### Selected excerpt

WASHINGTON, DC - FEBRUARY 11: X Musk sits on the shoulders of his father, Tesla and SpaceX CEO Elon Musk, as they join U.S. President Donald Trump for an executive order signing in the Oval Office at the White House on February 11, 2025 in Washington, DC. Trump is to sign an executive order implementing the Department of Government Efficiency's (DOGE) "workforce optimization initiative," which, according to Trump, will encourage agencies to limit hiring and reduce the size of the federal government. (Photo by Andrew Harnik/Getty Images)
If there’s one thing Elon Musk does best—besides running billion-dollar companies—it’s posting through everything. And as it turns out, that includes his apparent insomnia.
A newly surfaced graph from The Economist, highlighted by analyst Nate Silver, tracks Musk’s tweets from 2014 to November 2024—and paints a telling picture of his erratic sleep schedule. The data shows that as Musk’s tweeting increased, his off hours shrank, suggesting he’s operating on dangerously little sleep.
His sleep pattern took a dramatic hit after he purchased Twitter in 2022, when his timeline became dominated by politics—ranging from free speech rants to immigration tirades and his ongoing battle against what he calls the “woke mind virus.”

######
### Data shown

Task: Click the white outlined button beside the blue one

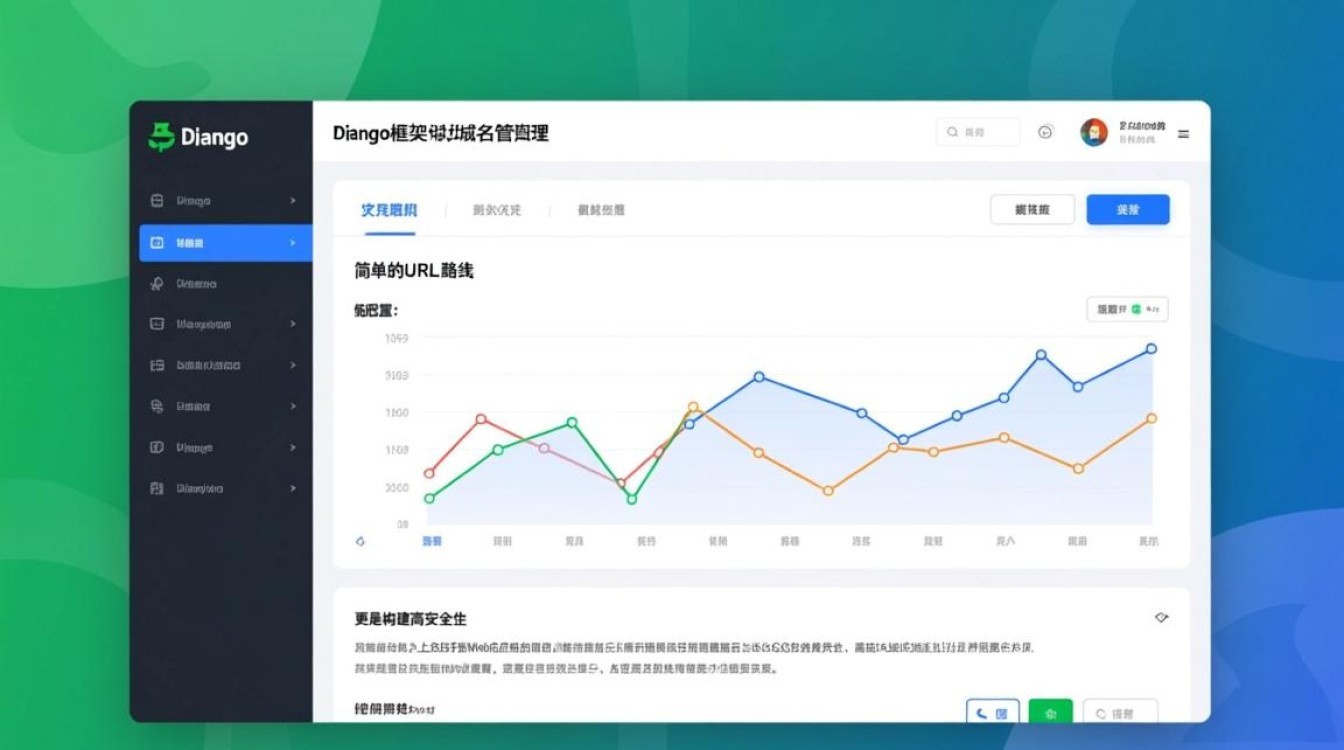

######

▶ **Work order A**
Write out the passage of the Musk article from "A newly surfaced" down to "dangerously little sleep.", word for word.
▶ **Work order B**
Condense the paragraph of the Musk article that begins "A newly surfaced graph" into a short bulleted list, keeping its main facts.
Rely only on the Musk article, not on the data.

▶ **Answer box A**
A newly surfaced graph from The Economist, highlighted by analyst Nate Silver, tracks Musk’s tweets from 2014 to November 2024—and paints a telling picture of his erratic sleep schedule. The data shows that as Musk’s tweeting increased, his off hours shrank, suggesting he’s operating on dangerously little sleep.

▶ **Answer box B**
- A graph from The Economist, highlighted by analyst Nate Silver, tracks Musk's tweets from 2014 to November 2024.
- It points to an erratic sleep schedule.
- As his tweeting increased, his off hours shrank.
- This suggests he is operating on dangerously little sleep.